Case in point is the Louis Vuitton Pouchette above. It's gotten to where even if I see a woman stepping out of a Porsche carrying one I wonder if it's a knockoff. This pattern has been so bastardized by years of black market mass production, that I wish Louis Vuitton would just stop using it for at least a couple of seasons.
Yes, yes, it's LV's most classic of patterns, and it's almost like asking Chanel to incur the wrath of Coco's spirit by retiring her interlocking C's. Almost. It's not as central to the Vuitton line because it's just one color and variation among many, such as this cute little trinket schlepper:

The bread-and-butter of Louis Vuitton is the name Louis Vuitton, not any one of their particular styles, colors, or materials used for working the LV initials. Which reminds me, they are trying entirely too hard for knockoff-resistance with the following hairy deal:

Let it be known that I have a bias against the whole fur trend, and not just because of the needless killing of and cruelty to animals that otherwise would not be used for food -- oh, and don't even get me started on the "mink fur" used in the crap that ends up at discount stores (a.k.a. J Lo's stank line) but which is actually the hides of unfortunate cats and dogs from China and elsewhere.
I can't abide it because I personally find wearing any hair other than my own disgusting. And that's what fur is, hair, maybe a little softer and thicker than most, but sheddable, rottable hair, so ick. Just not my thing, but leather, long as cruelty was not involved in the rearing and death of the livestock from which it came, is oh so right. So yeah, I'm not quite PETA material.
But I digress. Besides the hairorrificness of this number, it would look like an underfilled pillow even if the fur was synthetic.

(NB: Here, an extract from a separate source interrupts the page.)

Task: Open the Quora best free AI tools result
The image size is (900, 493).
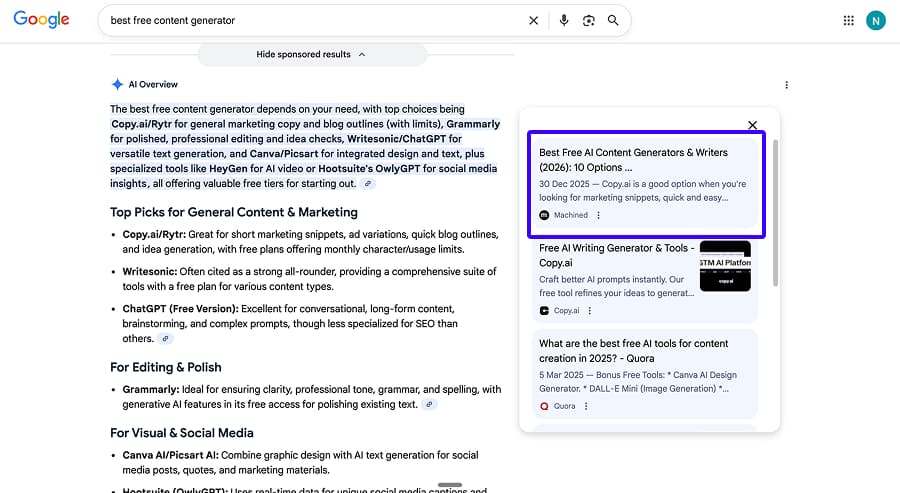Action: click(x=633, y=350)
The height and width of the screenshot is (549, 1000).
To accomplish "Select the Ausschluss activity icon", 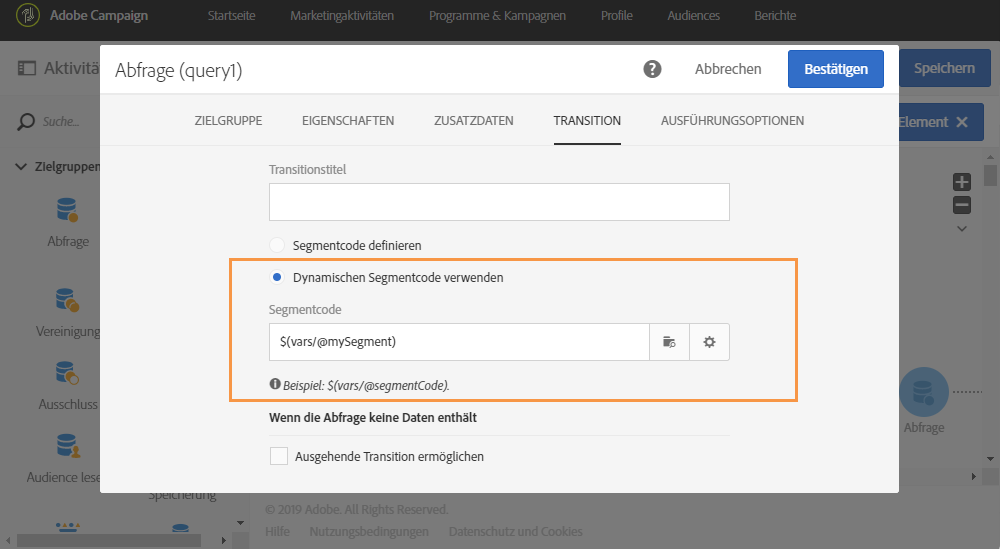I will (68, 373).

Although I love the LV multicolored pattern over a white background, this blown-up version of it reeks of desperation, as in "LOOKIT, Y'ALL, I GOTS A LOOEE VEETON CUZ I'Z GOTS MONEY, FOR REALZ!!!" In other words, it's Britney Spears' next diaper bag.
P.S. While fishing for some LV imagery, I came across this oldie-but-goodie gossip gem:
" LOUIS SACKS LOPEZ - December 12, 2003
Jennifer Lopez has been sacked as the face of luxury goods brand Louis Vuitton because she took too many freebies, according to the New York Post.
Despite the popularity of the ads, in which she cavorted clad in Vuitton items, J-Lo's behaviour during the campaign shoot upset bosses because she allegedly took tens of thousands of dollars worth of luxury goods, the report said.
Louis Vuitton declined to comment, except to say that it was a one-time contract."